DOCUMENT

########################################

SEATTLE – This year, Native tribes have been at the forefront of opposition against expanding oil and gas transport in the Northwest.

They say the latest threat to the environment and their way of life is the Trans Mountain Pipeline through British Columbia – and Houston-based Kinder Morgan got approval from the Canadian government last week to expand it.

That would mean Trans Mountain would transport more oil than either the Dakota Access or Keystone XL pipelines, and could increase tanker traffic by seven times in the Straight of Juan de Fuca.

"It's in the form of coal,” says Jewell James, co-coordinator of the Sovereignty and Treaty Protection Office for the Lummi Nation.

“It's in the form of tar sands oil from the Alberta tar sands. It's Bakken oil. It's natural gas. All of it is focusing on the Pacific Northwest as the shortest route out of the country."

Extraction projects from the Alberta tar sands to the Bakken Formation in North Dakota use the Northwest as a passageway to Asian markets.

James says the Lummi Nation and First Nations in Canada are now considering their next moves to stop expansion of the Trans Mountain Pipeline.

Native tribes have been on the front lines against the B.C. pipeline, as well as other oil and gas projects that could potentially harm the environment.

Yet James maintains Native opposition doesn't carry the weight it should in these discussions, or in other projects that threaten indigenous land.

He says that's been the case for a long time for tribes in the Northwest.

"It's the same old story,” he states. “It's been happening for 200 years for Native Americans.

“We're still here. We'll continue our battle to exist. We'll continue to assert our rights, as nations and as a people."

James says Native American tribes in the United States, and the First Nations in Canada, aren't alone in their concern for the environment.

"Our people need to be able to voice our concern for the quality of life here in the Pacific Northwest,” he states. “We need our voices heard, but we also need the voices of everybody else around us.

“People around us have to stand up and protect the environment their children live in."

########################################

RECORDS
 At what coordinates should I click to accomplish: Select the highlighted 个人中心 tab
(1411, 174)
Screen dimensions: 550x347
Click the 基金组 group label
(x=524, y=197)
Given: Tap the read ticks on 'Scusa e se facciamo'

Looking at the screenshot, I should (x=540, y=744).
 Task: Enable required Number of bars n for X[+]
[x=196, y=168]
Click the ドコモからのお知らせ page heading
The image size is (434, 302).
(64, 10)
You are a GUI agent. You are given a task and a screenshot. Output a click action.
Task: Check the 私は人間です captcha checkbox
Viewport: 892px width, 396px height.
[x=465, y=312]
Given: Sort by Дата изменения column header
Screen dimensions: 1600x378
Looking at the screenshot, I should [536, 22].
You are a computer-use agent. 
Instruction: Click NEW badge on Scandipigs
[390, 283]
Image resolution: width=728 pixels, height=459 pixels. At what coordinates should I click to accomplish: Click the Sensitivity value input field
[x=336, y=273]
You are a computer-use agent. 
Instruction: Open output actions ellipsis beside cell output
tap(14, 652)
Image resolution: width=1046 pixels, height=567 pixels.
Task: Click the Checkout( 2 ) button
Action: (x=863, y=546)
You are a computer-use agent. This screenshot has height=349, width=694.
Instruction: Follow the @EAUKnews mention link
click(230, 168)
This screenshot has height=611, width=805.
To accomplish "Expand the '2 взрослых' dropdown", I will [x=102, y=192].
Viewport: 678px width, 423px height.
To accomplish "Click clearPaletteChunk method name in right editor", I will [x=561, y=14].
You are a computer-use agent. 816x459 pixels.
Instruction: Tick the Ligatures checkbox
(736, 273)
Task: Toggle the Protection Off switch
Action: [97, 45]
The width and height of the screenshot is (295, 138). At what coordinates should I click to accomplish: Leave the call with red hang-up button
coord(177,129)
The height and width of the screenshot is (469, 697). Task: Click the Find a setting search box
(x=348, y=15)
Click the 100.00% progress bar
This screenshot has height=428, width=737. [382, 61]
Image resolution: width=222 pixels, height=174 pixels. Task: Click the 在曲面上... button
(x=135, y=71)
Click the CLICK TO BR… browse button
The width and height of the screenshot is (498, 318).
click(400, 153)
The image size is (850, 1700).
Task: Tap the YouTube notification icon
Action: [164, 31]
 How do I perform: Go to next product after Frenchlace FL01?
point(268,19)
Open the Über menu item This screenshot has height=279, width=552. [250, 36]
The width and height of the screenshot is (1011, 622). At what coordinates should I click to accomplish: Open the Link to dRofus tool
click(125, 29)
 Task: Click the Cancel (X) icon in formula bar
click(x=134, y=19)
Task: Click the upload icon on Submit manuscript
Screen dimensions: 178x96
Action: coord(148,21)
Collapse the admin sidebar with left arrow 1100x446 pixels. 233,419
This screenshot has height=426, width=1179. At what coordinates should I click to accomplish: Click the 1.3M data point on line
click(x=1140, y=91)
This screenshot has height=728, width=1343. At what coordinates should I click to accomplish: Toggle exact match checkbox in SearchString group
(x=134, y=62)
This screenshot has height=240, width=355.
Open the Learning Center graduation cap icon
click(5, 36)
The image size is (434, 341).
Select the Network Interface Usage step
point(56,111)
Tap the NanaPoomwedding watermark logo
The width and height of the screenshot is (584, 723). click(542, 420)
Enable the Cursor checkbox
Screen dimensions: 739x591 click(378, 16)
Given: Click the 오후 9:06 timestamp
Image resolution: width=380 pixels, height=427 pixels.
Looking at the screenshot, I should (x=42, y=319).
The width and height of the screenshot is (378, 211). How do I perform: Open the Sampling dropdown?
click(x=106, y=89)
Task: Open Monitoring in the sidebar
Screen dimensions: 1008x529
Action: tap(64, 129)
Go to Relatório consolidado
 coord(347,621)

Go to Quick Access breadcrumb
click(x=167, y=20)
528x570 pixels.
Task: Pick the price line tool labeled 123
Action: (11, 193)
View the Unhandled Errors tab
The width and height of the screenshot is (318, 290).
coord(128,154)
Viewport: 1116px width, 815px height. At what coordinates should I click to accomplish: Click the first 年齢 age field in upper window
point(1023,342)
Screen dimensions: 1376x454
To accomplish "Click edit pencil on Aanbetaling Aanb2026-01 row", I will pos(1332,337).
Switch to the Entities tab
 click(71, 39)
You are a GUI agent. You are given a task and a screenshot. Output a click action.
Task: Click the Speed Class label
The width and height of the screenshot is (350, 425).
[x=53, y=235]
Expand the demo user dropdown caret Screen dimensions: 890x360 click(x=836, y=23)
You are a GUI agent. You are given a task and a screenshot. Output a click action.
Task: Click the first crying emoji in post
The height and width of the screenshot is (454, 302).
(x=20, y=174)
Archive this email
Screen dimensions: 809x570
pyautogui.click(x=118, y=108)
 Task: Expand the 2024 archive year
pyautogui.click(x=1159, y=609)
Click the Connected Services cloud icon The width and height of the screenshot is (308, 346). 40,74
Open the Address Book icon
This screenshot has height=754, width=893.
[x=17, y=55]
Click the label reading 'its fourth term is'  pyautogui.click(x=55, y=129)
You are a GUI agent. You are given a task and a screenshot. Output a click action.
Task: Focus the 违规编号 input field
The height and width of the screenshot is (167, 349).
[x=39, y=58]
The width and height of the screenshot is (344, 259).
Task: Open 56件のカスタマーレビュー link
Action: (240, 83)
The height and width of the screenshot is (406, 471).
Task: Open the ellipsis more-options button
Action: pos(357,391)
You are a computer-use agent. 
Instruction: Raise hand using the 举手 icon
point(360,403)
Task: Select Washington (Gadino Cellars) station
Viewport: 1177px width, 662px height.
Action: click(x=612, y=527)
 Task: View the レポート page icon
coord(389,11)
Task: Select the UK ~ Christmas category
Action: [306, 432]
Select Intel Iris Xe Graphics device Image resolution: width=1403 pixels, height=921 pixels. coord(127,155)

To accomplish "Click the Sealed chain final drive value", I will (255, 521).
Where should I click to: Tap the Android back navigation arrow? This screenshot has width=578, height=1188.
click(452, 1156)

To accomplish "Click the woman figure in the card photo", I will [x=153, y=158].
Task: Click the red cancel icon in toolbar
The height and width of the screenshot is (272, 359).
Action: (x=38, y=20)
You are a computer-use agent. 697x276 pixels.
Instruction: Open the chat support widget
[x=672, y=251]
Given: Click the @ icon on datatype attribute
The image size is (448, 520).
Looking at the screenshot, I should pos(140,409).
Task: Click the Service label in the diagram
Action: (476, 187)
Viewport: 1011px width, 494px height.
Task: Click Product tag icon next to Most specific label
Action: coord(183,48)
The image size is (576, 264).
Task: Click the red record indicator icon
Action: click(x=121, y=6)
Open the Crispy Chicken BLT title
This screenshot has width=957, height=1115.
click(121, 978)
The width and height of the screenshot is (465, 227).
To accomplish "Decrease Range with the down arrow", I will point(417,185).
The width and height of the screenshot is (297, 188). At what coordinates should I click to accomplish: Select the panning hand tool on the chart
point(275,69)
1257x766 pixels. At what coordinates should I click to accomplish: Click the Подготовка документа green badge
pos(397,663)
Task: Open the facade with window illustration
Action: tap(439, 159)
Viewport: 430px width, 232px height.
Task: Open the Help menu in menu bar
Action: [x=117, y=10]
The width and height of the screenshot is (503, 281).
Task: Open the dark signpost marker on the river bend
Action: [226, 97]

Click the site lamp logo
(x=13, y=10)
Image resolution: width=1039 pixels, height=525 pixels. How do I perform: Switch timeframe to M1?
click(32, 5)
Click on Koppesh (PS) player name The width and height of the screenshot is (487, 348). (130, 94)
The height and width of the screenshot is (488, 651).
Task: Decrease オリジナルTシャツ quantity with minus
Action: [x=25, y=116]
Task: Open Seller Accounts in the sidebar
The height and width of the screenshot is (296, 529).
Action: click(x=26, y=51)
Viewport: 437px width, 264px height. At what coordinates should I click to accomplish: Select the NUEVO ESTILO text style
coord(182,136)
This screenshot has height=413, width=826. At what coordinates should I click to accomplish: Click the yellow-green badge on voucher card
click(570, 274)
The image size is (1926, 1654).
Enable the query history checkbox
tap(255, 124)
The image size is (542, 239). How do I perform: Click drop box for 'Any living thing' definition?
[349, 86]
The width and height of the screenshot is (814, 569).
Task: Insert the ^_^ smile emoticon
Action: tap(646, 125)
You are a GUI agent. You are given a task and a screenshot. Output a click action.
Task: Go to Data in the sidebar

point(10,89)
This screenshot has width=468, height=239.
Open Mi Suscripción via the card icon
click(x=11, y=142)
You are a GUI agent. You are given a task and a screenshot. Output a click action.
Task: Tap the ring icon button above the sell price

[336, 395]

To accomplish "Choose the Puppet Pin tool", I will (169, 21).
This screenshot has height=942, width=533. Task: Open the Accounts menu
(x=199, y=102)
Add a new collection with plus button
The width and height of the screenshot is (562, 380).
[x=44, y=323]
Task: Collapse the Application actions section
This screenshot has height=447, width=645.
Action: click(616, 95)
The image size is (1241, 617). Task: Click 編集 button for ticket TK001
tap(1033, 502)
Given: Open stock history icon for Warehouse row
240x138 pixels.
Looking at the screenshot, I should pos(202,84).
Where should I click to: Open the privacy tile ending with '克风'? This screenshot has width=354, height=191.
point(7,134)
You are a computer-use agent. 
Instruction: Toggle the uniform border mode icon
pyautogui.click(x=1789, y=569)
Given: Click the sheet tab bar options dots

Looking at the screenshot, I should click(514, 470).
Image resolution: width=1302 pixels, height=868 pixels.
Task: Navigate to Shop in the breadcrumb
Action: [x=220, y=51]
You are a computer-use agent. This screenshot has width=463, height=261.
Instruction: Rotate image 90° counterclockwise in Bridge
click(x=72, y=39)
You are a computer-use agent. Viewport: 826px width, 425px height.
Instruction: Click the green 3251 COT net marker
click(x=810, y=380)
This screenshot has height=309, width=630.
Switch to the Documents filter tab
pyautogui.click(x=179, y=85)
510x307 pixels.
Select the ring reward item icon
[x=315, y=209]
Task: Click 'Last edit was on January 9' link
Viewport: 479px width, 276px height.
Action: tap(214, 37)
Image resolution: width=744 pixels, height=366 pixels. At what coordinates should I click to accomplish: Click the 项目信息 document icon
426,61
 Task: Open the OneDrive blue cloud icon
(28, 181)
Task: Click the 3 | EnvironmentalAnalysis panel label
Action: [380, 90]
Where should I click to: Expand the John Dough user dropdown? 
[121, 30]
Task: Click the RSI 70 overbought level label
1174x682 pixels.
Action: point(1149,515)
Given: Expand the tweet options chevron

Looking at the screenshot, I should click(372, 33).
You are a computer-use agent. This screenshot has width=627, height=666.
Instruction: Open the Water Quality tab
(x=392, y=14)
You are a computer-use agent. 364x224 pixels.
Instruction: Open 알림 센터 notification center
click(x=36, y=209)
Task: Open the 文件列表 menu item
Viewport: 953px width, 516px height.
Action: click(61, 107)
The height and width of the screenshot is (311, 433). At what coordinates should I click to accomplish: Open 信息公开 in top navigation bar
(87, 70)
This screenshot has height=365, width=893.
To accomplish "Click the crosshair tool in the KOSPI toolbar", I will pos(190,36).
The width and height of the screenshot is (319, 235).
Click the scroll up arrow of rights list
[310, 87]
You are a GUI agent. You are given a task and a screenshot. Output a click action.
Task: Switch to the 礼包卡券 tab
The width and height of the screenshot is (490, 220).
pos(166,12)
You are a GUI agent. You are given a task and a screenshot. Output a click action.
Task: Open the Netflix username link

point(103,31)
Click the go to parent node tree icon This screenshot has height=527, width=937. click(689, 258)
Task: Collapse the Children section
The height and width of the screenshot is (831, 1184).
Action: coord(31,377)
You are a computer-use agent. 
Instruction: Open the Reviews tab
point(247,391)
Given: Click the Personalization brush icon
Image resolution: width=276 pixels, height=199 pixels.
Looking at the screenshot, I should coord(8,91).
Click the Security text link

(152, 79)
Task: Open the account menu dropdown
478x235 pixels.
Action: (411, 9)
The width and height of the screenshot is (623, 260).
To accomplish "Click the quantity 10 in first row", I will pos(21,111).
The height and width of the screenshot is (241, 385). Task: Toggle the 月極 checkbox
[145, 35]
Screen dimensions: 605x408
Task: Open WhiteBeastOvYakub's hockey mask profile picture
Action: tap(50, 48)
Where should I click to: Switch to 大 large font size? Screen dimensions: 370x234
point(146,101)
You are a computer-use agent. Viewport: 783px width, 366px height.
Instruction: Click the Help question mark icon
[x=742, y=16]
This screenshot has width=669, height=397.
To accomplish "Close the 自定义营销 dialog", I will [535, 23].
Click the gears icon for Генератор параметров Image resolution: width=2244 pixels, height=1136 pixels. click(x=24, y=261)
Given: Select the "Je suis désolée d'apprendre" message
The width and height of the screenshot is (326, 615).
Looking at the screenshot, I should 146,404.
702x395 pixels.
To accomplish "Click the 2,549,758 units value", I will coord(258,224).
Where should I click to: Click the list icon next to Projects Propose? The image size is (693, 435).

########################################

WRITTEN EXERCISE
Copy out the article above on tribal opposition to the Trans Mountain Pipeline word for word, from its first line to its last.

COMPLETE ANSWER
SEATTLE – This year, Native tribes have been at the forefront of opposition against expanding oil and gas transport in the Northwest.

They say the latest threat to the environment and their way of life is the Trans Mountain Pipeline through British Columbia – and Houston-based Kinder Morgan got approval from the Canadian government last week to expand it.

That would mean Trans Mountain would transport more oil than either the Dakota Access or Keystone XL pipelines, and could increase tanker traffic by seven times in the Straight of Juan de Fuca.

"It's in the form of coal,” says Jewell James, co-coordinator of the Sovereignty and Treaty Protection Office for the Lummi Nation.

“It's in the form of tar sands oil from the Alberta tar sands. It's Bakken oil. It's natural gas. All of it is focusing on the Pacific Northwest as the shortest route out of the country."

Extraction projects from the Alberta tar sands to the Bakken Formation in North Dakota use the Northwest as a passageway to Asian markets.

James says the Lummi Nation and First Nations in Canada are now considering their next moves to stop expansion of the Trans Mountain Pipeline.

Native tribes have been on the front lines against the B.C. pipeline, as well as other oil and gas projects that could potentially harm the environment.

Yet James maintains Native opposition doesn't carry the weight it should in these discussions, or in other projects that threaten indigenous land.

He says that's been the case for a long time for tribes in the Northwest.

"It's the same old story,” he states. “It's been happening for 200 years for Native Americans.

“We're still here. We'll continue our battle to exist. We'll continue to assert our rights, as nations and as a people."

James says Native American tribes in the United States, and the First Nations in Canada, aren't alone in their concern for the environment.

"Our people need to be able to voice our concern for the quality of life here in the Pacific Northwest,” he states. “We need our voices heard, but we also need the voices of everybody else around us.

“People around us have to stand up and protect the environment their children live in."